- YOUR INSTRUCTIONS
Nothing in the data may be altered; copy it all exactly.

- DATA RECORDS

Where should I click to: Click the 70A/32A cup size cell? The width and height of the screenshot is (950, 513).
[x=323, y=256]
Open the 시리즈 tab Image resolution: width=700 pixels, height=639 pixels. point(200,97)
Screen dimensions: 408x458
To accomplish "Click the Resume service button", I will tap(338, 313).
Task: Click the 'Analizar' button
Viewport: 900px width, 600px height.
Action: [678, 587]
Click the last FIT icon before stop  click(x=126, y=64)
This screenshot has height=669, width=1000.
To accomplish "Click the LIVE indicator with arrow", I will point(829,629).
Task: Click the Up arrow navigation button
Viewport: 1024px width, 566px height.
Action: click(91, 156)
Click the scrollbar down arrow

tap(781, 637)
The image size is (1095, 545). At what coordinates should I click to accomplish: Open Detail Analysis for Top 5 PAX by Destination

- ANSWER BELOW
Where should I click to: Click the 70A/32A cup size cell? The width and height of the screenshot is (950, 513).
[x=323, y=256]
Open the 시리즈 tab Image resolution: width=700 pixels, height=639 pixels. point(200,97)
Screen dimensions: 408x458
To accomplish "Click the Resume service button", I will tap(338, 313).
Task: Click the 'Analizar' button
Viewport: 900px width, 600px height.
Action: [678, 587]
Click the last FIT icon before stop  click(x=126, y=64)
This screenshot has height=669, width=1000.
To accomplish "Click the LIVE indicator with arrow", I will point(829,629).
Task: Click the Up arrow navigation button
Viewport: 1024px width, 566px height.
Action: click(91, 156)
Click the scrollbar down arrow

tap(781, 637)
The image size is (1095, 545). At what coordinates should I click to accomplish: Open Detail Analysis for Top 5 PAX by Destination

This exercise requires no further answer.